(Records supplied)
++++++++++++++++++++
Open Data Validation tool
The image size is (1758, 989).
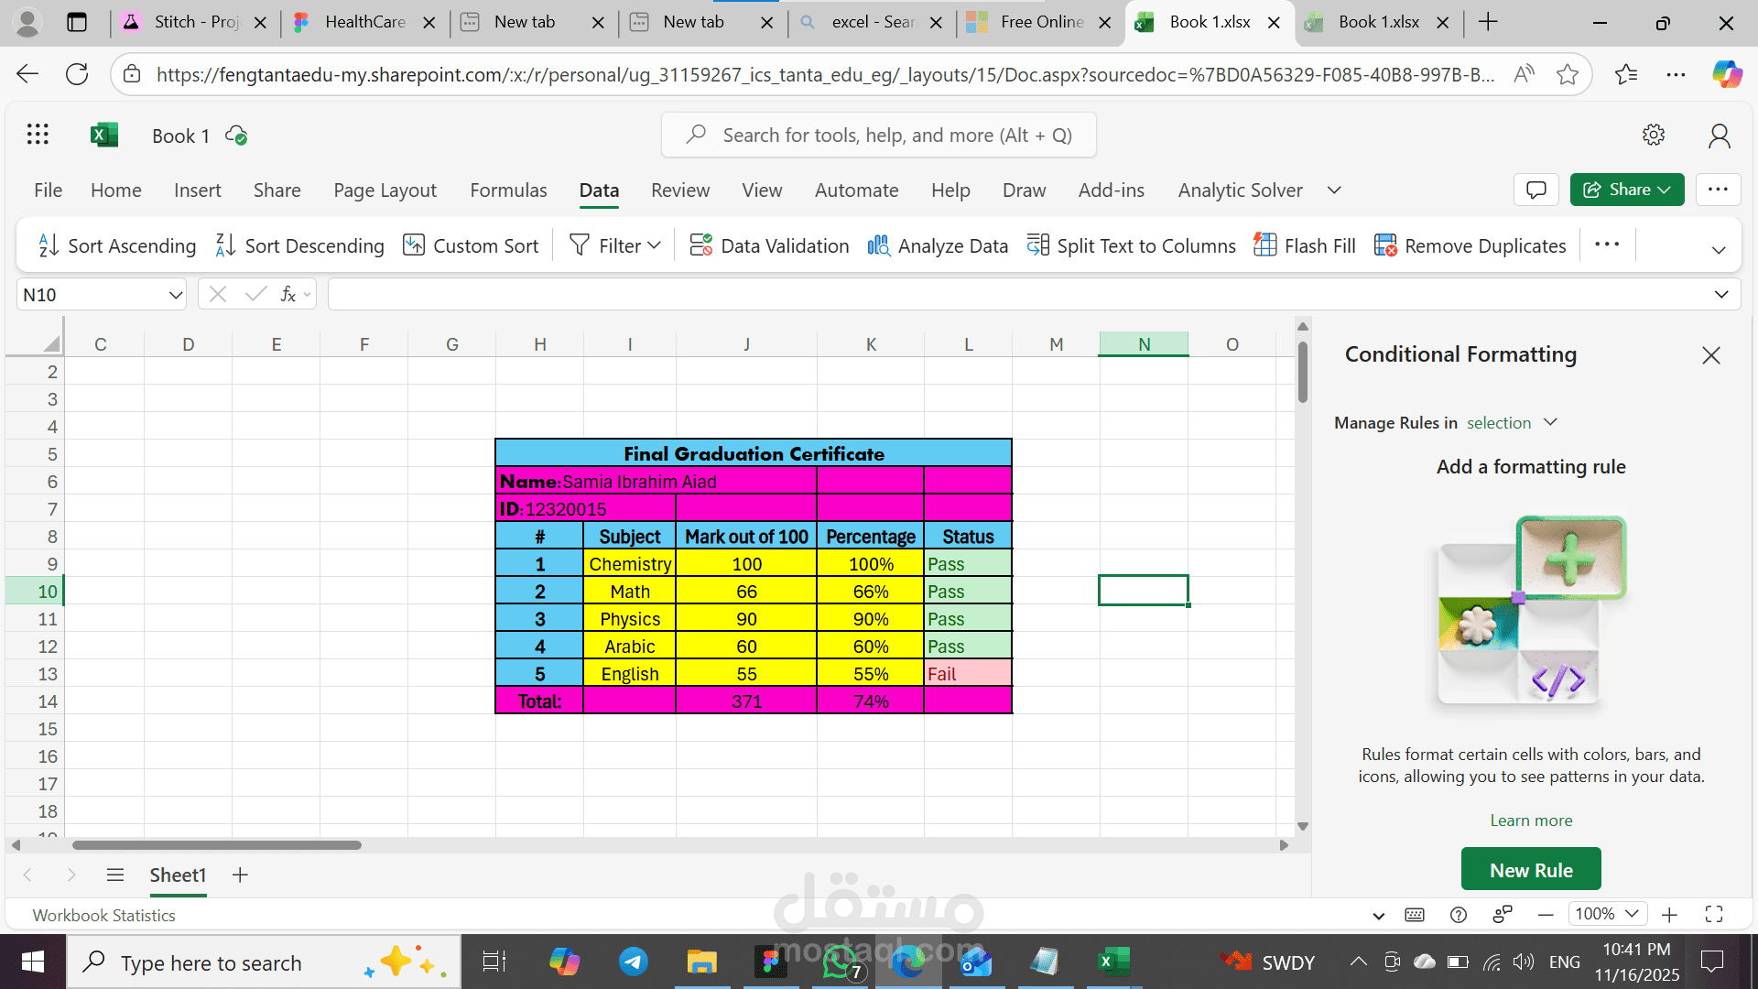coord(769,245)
++++++++++++++++++++
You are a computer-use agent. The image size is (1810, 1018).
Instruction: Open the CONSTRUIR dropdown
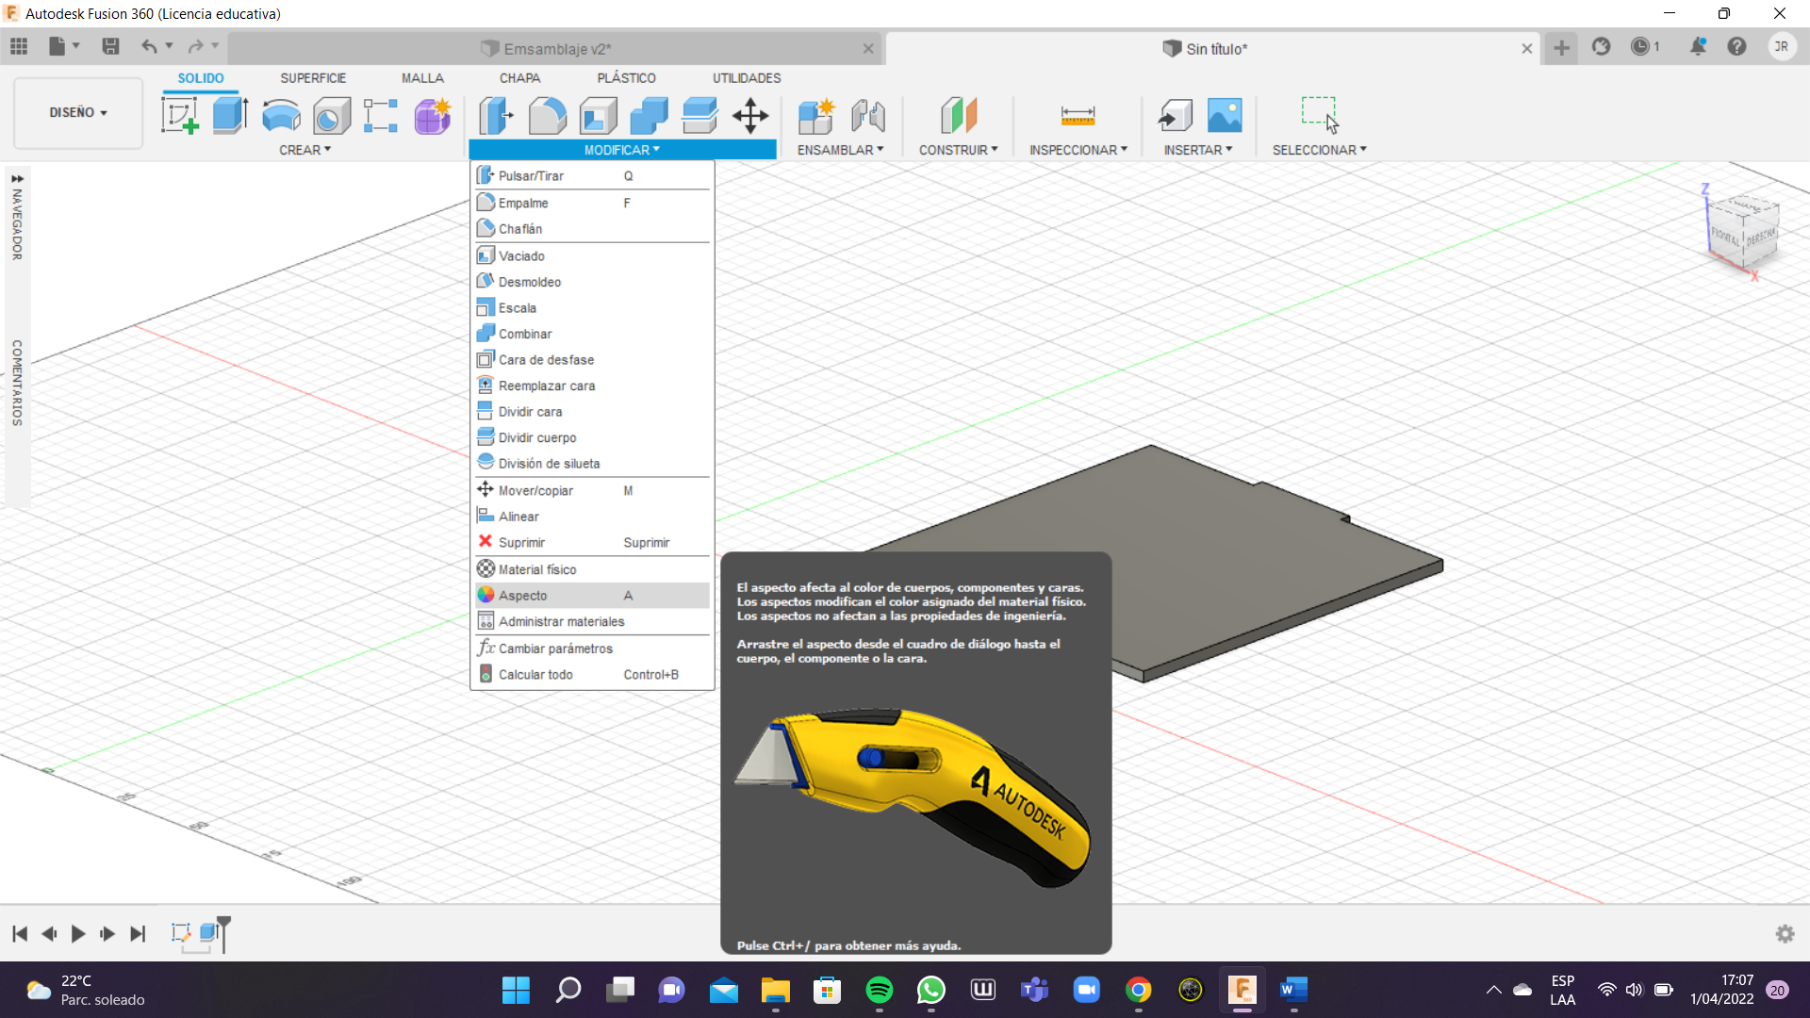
++++++++++++++++++++
Update the records from the line containing "Open Data Validation tool" down to the line containing "coord(769,245)", replacing "Validation" with "Verification" and keeping everything else the same. Omit the pictures.

(Solved problem)
Open Data Verification tool
The image size is (1758, 989).
coord(769,245)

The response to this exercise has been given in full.